Canadian real estate prices continue to slide, with the benchmark home price falling another 0.7 % in April—dropping around \$4,800 to \$701,900. That leaves the price roughly 3.6 % lower than it was a year ago. Since the peak in early 2022, average home values have fallen by nearly 17 %, and buyers keep rejecting higher prices even at lower points, showing strong downward pressure on the market.

Prices reached a four-year low in May, when the same benchmark dropped further to about \$690,900, marking the cheapest level since mid-2021. This fifth and sixth month of declines reflect soft demand, rising inventory, and continued economic uncertainty across regions.

Despite falling prices and weak resale activity, Canadian households are borrowing more than ever. In February, total household debt rose by 0.2 %—an extra \$6.2 billion—reaching a staggering \$3.04 trillion. That is nearly double the growth rate seen in 2019, before the pandemic accelerated borrowing. The bulk of that increase—around 84 %—came from new or refinanced mortgages, even as resale volumes drop.
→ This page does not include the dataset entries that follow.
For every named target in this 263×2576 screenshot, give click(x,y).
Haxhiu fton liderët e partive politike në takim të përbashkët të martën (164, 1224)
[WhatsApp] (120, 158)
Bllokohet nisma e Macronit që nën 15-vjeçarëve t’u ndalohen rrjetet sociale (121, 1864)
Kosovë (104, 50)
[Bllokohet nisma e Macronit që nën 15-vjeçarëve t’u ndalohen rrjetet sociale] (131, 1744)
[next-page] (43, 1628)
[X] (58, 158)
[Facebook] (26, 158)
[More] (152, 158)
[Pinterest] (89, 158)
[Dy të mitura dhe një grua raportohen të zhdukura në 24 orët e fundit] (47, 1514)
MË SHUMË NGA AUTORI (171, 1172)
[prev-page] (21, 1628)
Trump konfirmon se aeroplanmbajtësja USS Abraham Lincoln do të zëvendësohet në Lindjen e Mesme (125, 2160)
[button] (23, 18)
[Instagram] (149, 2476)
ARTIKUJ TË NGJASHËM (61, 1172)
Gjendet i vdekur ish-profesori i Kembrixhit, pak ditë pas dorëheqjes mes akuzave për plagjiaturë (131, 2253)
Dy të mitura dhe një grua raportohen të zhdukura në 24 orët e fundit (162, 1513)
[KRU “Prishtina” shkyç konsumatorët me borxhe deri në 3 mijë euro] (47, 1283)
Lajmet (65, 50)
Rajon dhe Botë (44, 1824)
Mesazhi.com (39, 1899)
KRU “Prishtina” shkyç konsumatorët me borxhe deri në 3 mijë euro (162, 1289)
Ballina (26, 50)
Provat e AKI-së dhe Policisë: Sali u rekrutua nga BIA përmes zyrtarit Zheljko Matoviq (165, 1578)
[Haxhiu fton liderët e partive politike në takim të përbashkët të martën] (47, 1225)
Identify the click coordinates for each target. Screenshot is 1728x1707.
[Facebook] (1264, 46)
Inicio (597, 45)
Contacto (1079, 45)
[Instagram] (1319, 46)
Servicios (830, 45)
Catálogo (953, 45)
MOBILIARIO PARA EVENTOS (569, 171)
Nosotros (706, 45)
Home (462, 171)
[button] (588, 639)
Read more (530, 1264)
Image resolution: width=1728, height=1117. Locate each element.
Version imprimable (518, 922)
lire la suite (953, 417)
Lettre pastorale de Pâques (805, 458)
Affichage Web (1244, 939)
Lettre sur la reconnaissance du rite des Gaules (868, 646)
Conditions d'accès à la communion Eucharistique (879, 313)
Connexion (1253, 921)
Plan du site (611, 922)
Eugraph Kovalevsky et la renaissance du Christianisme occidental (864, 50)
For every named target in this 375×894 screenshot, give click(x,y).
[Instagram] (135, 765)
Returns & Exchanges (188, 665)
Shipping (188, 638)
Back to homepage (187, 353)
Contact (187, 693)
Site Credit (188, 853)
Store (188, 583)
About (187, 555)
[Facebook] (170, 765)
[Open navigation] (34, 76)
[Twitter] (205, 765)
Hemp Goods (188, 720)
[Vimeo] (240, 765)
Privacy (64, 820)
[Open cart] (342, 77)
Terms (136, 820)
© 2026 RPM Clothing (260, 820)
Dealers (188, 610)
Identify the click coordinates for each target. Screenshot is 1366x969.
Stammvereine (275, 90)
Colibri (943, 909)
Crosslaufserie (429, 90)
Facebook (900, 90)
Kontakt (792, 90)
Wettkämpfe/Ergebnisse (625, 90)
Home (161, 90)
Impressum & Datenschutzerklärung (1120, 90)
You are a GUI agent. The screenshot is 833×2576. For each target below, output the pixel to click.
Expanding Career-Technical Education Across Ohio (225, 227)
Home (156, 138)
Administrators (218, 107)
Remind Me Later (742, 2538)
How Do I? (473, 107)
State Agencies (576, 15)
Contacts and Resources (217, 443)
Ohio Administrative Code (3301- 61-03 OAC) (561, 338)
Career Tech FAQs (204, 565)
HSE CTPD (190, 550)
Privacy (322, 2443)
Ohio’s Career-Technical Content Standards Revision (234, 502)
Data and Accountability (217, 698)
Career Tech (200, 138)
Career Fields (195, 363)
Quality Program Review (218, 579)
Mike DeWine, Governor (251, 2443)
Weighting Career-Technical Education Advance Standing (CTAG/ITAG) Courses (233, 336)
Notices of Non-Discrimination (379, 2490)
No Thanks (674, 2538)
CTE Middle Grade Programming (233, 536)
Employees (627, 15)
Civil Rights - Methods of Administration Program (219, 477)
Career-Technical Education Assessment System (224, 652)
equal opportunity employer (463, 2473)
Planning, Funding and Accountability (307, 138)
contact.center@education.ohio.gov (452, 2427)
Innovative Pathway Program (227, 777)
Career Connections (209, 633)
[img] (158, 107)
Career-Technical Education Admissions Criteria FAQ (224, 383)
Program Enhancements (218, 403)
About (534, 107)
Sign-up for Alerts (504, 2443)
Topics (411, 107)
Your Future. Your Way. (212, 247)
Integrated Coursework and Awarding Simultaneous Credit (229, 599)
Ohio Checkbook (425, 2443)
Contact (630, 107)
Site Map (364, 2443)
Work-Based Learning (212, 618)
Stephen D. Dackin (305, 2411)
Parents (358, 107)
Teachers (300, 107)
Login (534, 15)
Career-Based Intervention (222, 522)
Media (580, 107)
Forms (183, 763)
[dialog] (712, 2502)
Mortgage obligations now account for about 106 % of Canada’s GDP, far higher than other developed countries. While consumer credit is growing slowly, mortgage debt is expanding steadily. That suggests many households are leveraging equity or buying new construction, rather than trading in existing homes.

Financial regulators warn of rising risk from so many mortgages needing renewal at higher interest rates. As much as 76 % of outstanding mortgages are due for renewal by the end of 2026. Many borrowers could face “payment shock” if their new rates are significantly higher than what they signed up for years ago, raising the risk of arrears and defaults.

Meanwhile, delayed rate cuts and economic weakness are putting strain on household finances. Missed mortgage payments rose sharply in major cities last year, while credit card and auto debt delinquencies also climbed. Regulators expect these trends to continue unless the real estate downturn deepens and prices correct further.